Da fare:
1. Secondo la recensione, perché l'elemento di traino del romanzo è così forte? Rispondi in una o due frasi.
2. In quale formato è stato acquistato il libro di cui parla la recensione?
3. Per favore, ripeti alla lettera il passo della recensione che comincia con "Ho finito l’ultimo" e finisce con "prendere il libro.".

Testo citato:
__________________________________________________

Ho finito l’ultimo libro di Massimiliano Parente in un lampo – l’ho comprato in ebook qualche giorno fa dopo aver letto una serie di articoli sulla rivista Satisfiction contro Parente, contro in un modo talmente ossessivo da convincermi a prendere il libro.

Il fatto è che, una volta aperto Il più grande artista del mondo dopo Adolf Hiter, ho dovuto finirlo il prima possibile. C’è una chimica, un elemento di traino fortissimo e innegabile – una chimica (un’invenzione o appropriazione dell’autore a partire dalle scoperte fondamentali del Dadaismo, del Surrealismo, e dal filtro fondamentale di Marcel Duchamp) che si dice in modo netto in due luoghi del romanzo, tra cui l’epigrafe: “Io sono l’inconscio collettivo”; e “io sono la forma della coscienza della superficialità dell’umanità”. Questo elemento di traino è così forte perché lega l’espressione letteraria alla pulsione nervosa nel modo più libero e diretto  possibile (nota a tutti quelli che tacciano Parente di essere “meno che letteratura”: quello appena descritto è un metodo letterario così come il metodo mitico, un metodo che chi oggi si mette a scrivere dovrebbe studiare invece di denigrare per il solo fatto di sentirsene punto, colpito o offeso, per invidia o per qualunque altra ragione del cazzo).

__________________________________________________

Materiale fornito:

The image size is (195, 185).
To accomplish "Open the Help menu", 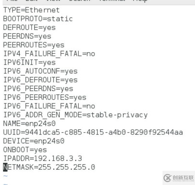I will pyautogui.click(x=140, y=1).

__________________________________________________

Soluzioni:
1. È così forte perché lega l'espressione letteraria alla pulsione nervosa nel modo più libero e diretto possibile.

2. In ebook.

3.
Ho finito l’ultimo libro di Massimiliano Parente in un lampo – l’ho comprato in ebook qualche giorno fa dopo aver letto una serie di articoli sulla rivista Satisfiction contro Parente, contro in un modo talmente ossessivo da convincermi a prendere il libro.